Jedni chcą zrewanżować się za fatalną inaugurację rundy, drudzy pałają żądzą rewanżu za odpadnięcie z Pucharu Polski. Sobotnie starcie trzeciego w tabeli Górnika z liderem Legią wysuwa się na pierwszy plan 23. kolejki T-Mobile Ekstraklasy.
Oba zespoły zmierzą się ze sobą już po raz trzeci w tym sezonie. Ligowy mecz w stolicy wygrała Legia 2:1, w 1/8 finału Pucharu Polski lepsi na swoim terenie byli zabrzanie, zwyciężając 3:1. Po tym spotkaniu pracę stracił trener Jan Urban.
- Oglądałem ten mecz. To zespół, który dobrze spisuje się na własnym boisku. Chcemy jednak zrewanżować się za to spotkanie. Jedziemy do Zabrza po zwycięstwo - zadeklarował nowy szkoleniowiec Legii Henning Berg.

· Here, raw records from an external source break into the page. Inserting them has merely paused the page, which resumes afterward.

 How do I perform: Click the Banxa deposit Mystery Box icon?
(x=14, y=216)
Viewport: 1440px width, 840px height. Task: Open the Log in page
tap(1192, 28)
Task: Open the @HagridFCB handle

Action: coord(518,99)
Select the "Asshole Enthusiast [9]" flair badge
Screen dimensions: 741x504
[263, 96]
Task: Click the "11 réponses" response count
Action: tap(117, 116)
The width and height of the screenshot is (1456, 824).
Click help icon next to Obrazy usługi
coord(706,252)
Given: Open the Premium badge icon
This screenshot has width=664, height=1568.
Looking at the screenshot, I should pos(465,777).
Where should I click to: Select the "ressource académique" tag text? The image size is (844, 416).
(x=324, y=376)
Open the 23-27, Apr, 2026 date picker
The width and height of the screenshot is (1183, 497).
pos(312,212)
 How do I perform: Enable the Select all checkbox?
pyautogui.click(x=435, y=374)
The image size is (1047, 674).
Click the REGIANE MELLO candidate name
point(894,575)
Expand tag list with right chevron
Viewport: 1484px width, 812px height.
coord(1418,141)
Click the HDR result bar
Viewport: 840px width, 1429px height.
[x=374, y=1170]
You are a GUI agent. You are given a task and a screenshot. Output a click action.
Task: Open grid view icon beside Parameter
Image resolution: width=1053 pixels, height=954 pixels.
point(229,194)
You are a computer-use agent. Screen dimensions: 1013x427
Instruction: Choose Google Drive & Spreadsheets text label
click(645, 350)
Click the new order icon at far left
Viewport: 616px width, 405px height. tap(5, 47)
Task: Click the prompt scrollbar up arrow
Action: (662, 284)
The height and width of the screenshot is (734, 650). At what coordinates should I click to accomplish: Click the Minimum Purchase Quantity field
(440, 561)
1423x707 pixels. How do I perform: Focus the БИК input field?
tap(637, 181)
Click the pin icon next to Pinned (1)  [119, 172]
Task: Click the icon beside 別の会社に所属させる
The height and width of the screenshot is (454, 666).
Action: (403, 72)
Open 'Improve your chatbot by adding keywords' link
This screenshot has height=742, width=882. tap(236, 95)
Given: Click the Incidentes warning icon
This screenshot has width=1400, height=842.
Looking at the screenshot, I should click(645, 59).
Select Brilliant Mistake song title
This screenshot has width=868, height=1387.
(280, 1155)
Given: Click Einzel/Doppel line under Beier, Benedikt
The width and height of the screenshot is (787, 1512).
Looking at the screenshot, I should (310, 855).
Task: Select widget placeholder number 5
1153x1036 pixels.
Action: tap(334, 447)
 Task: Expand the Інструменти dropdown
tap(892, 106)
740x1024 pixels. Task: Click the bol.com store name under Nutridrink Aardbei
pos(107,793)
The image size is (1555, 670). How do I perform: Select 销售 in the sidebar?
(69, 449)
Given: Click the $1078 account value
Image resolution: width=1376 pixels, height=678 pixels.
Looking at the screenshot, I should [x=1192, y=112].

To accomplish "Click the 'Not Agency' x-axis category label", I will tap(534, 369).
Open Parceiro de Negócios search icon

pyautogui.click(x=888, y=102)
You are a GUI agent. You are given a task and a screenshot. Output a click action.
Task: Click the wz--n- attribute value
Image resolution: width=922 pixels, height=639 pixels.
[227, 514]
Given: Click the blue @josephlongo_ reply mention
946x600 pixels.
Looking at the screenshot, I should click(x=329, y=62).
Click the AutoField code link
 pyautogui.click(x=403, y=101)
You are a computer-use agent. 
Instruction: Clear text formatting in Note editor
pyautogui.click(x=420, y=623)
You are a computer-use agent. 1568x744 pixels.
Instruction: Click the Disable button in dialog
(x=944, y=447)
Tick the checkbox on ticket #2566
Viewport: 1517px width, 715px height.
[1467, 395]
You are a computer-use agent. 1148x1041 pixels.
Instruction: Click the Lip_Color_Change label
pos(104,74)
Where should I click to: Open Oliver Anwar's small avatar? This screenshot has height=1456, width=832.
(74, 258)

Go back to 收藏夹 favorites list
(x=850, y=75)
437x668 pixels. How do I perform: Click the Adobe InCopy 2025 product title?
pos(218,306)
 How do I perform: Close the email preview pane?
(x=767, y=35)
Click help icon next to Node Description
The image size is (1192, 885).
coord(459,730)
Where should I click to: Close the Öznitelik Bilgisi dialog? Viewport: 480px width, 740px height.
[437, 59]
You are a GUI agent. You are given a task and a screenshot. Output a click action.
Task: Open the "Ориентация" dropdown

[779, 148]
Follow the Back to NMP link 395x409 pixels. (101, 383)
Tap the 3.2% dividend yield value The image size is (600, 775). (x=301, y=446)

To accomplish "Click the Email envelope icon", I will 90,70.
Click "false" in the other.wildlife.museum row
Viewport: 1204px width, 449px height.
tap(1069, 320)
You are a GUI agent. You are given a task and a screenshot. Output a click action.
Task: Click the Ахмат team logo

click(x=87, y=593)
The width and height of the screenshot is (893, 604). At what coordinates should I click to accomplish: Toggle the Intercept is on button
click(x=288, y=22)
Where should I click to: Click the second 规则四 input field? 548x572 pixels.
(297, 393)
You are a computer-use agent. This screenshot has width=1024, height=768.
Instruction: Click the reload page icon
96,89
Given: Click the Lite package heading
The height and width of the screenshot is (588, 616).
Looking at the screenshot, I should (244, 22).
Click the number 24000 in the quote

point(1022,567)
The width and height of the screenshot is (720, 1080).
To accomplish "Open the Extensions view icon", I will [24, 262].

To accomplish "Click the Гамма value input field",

W oczekiwaniu na debiut Sa
Debiut Norwega przed tygodniem nie wypadł jednak zbyt efektownie. Stołeczny zespół pokonał na własnym boisku Koronę 1:0, ale jego gra pozostawiała wiele do życzenia.
W mijającym tygodniu w stolicy więcej jednak mówiło się o tym, czy w meczu z Górnikiem będzie mógł wystąpić sprowadzony ostatnio Orlando Sa. Jak potwierdził na przedmeczowej konferencji Berg, Portugalczyk będzie brany przy ustalaniu składu.
Jego występ jest tym bardziej prawdopodobny, bowiem dwa mecze pauzy czekają Władimira Dwaliszwiliego, który został ukarany za uderzenie Pawła Golańskiego.
Wraca snajper
Komisja Ligi odstąpiła natomiast od karania Radosława Sobolewskiego z Górnika za uderzenie Dorde Cotry z Zagłębia. Właśnie z "Miedziowymi" zabrzanie doznali bolesnej porażki 0:3 na inaugurację rundy rewanżowej.
- Musimy wytrzymać ciśnienie i pokazać, że ta porażka była wypadkiem przy pracy - zapowiedział trener zabrzan Ryszard Wieczorek. Wtórował mu Łukasz Madej.
- W sobotę musimy zagrać z Legią tak, jak w pucharze. Wtedy mamy szansę powalczyć i wygrać - zaznaczył pomocnik Górnika.
Przed tygodniem w Lubinie zabrakło najskuteczniejszego w tym sezonie w barwach Górnika, zdobywcy 10 goli, Mateusza Zachary. Napastnik, który w styczniu zadebiutował w reprezentacji narodowej złożonej z polskich ligowców, wyleczył już uraz pachwiny i w sobotę będzie mógł zagrać z Legią
- To będzie ważny, prestiżowy mecz. Nie dopuszczamy do siebie myśli, że może go wygrać Legia. Ale też droga do końcowych rozstrzygnięć sezonu jest jeszcze daleka. Przecież zdobyte punkty będą dzielone i wiele jeszcze spotkań przed nami - podsumował Madej.
Początek meczu Górnik - Legia w sobotę o godz. 18.30.